PROVIDED RECORDS
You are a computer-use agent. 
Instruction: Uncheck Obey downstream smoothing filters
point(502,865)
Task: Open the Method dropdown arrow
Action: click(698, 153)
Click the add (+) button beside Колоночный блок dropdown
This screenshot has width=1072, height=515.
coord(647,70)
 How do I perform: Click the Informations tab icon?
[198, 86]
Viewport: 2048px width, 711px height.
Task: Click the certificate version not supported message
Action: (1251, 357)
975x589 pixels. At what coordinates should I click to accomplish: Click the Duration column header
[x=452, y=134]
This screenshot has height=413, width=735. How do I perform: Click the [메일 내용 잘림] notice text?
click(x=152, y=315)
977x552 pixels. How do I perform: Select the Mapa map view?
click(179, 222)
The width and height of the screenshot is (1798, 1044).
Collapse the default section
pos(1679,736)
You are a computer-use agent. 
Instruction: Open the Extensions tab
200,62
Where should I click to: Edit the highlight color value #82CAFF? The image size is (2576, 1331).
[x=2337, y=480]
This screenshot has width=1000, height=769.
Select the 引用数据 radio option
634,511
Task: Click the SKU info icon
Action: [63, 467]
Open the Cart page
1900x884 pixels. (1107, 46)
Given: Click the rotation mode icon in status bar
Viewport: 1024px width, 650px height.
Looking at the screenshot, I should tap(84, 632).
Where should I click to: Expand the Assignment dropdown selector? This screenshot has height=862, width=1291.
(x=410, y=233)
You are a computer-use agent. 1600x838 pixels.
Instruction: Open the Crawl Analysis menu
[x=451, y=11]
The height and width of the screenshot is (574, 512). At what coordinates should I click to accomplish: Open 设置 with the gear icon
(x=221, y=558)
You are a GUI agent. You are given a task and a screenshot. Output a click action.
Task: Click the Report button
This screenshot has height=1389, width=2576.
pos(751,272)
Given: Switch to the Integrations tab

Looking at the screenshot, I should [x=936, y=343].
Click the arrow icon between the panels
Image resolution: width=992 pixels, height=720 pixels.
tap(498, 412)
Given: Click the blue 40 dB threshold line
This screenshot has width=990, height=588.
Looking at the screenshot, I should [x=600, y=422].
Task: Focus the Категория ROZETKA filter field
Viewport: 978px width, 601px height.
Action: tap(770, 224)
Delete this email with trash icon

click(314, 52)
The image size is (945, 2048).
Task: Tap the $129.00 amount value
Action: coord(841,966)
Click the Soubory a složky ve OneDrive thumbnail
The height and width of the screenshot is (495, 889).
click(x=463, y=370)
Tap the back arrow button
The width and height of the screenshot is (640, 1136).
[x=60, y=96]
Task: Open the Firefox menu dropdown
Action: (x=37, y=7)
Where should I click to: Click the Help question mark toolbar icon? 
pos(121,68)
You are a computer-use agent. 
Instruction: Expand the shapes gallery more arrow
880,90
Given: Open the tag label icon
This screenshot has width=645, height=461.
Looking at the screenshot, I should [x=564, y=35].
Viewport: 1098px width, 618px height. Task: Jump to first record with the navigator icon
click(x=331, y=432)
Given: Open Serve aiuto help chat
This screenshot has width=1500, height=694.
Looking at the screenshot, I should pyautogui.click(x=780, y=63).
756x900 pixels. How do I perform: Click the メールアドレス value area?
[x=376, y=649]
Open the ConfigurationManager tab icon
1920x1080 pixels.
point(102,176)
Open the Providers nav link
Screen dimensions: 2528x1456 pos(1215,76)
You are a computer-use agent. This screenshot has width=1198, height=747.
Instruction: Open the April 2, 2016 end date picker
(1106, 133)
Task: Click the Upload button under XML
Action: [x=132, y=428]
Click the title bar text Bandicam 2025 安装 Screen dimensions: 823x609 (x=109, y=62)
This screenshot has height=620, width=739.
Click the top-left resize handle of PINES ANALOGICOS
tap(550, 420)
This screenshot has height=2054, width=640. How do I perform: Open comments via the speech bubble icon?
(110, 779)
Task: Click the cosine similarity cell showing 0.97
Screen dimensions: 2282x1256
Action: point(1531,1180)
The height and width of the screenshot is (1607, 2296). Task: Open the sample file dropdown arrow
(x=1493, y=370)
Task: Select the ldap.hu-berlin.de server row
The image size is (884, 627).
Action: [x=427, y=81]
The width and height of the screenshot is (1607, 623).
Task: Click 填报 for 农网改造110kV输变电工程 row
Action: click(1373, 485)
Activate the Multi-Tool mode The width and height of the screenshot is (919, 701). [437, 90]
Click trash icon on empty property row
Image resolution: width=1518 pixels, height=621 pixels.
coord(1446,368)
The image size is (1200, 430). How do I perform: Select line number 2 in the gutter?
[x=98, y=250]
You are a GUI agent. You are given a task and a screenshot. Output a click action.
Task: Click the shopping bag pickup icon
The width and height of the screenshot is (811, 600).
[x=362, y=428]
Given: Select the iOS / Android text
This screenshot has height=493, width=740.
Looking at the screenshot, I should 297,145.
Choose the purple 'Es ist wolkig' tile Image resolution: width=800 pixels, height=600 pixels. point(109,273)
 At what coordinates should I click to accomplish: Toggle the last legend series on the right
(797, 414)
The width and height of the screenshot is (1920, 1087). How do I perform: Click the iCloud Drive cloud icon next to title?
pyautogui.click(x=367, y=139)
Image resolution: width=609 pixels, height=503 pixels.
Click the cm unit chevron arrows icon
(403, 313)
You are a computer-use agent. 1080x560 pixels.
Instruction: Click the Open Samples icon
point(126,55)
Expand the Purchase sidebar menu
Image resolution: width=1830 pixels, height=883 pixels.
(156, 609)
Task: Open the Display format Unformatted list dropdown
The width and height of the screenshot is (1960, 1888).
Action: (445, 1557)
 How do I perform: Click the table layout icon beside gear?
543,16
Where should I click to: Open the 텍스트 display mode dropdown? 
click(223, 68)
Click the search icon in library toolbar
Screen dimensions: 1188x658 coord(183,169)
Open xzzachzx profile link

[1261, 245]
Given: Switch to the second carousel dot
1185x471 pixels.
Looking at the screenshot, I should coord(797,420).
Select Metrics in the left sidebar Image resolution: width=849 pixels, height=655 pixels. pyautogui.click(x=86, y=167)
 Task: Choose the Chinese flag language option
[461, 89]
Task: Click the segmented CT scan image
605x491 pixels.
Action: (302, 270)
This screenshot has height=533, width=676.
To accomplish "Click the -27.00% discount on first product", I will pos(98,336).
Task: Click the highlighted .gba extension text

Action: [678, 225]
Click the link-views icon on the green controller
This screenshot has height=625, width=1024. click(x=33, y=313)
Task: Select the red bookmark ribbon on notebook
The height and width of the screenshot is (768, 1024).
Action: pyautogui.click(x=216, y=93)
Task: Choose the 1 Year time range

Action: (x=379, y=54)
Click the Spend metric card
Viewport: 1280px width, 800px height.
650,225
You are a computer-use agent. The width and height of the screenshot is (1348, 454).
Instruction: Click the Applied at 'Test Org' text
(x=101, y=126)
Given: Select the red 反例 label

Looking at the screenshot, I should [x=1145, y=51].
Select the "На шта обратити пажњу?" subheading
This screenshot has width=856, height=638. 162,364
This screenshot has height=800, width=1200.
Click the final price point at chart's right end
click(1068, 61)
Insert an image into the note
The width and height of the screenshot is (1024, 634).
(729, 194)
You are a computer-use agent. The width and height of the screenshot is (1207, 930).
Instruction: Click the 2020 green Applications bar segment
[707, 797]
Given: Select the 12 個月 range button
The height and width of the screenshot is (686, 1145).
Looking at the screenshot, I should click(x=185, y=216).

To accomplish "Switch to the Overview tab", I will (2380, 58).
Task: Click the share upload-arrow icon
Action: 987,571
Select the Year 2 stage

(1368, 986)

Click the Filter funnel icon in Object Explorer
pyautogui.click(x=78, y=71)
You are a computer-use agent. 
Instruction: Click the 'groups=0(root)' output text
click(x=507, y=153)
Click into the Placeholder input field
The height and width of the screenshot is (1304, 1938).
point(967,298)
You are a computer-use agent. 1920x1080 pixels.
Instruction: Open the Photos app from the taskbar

DESCRIPTION OF THE TASK
Copy the records between the lines containing "756x900 pixels. How" and "pyautogui.click(x=367, y=139)", inclusive, exactly as they appear.

EXPECTED ANSWER
756x900 pixels. How do I perform: Click the メールアドレス value area?
[x=376, y=649]
Open the ConfigurationManager tab icon
1920x1080 pixels.
point(102,176)
Open the Providers nav link
Screen dimensions: 2528x1456 pos(1215,76)
You are a computer-use agent. This screenshot has width=1198, height=747.
Instruction: Open the April 2, 2016 end date picker
(1106, 133)
Task: Click the Upload button under XML
Action: [x=132, y=428]
Click the title bar text Bandicam 2025 安装 Screen dimensions: 823x609 (x=109, y=62)
This screenshot has height=620, width=739.
Click the top-left resize handle of PINES ANALOGICOS
tap(550, 420)
This screenshot has height=2054, width=640. How do I perform: Open comments via the speech bubble icon?
(110, 779)
Task: Click the cosine similarity cell showing 0.97
Screen dimensions: 2282x1256
Action: point(1531,1180)
The height and width of the screenshot is (1607, 2296). Task: Open the sample file dropdown arrow
(x=1493, y=370)
Task: Select the ldap.hu-berlin.de server row
The image size is (884, 627).
Action: [x=427, y=81]
The width and height of the screenshot is (1607, 623).
Task: Click 填报 for 农网改造110kV输变电工程 row
Action: click(1373, 485)
Activate the Multi-Tool mode The width and height of the screenshot is (919, 701). [437, 90]
Click trash icon on empty property row
Image resolution: width=1518 pixels, height=621 pixels.
coord(1446,368)
The image size is (1200, 430). How do I perform: Select line number 2 in the gutter?
[x=98, y=250]
You are a GUI agent. You are given a task and a screenshot. Output a click action.
Task: Click the shopping bag pickup icon
The width and height of the screenshot is (811, 600).
[x=362, y=428]
Given: Select the iOS / Android text
This screenshot has height=493, width=740.
Looking at the screenshot, I should 297,145.
Choose the purple 'Es ist wolkig' tile Image resolution: width=800 pixels, height=600 pixels. point(109,273)
 At what coordinates should I click to accomplish: Toggle the last legend series on the right
(797, 414)
The width and height of the screenshot is (1920, 1087). How do I perform: Click the iCloud Drive cloud icon next to title?
pyautogui.click(x=367, y=139)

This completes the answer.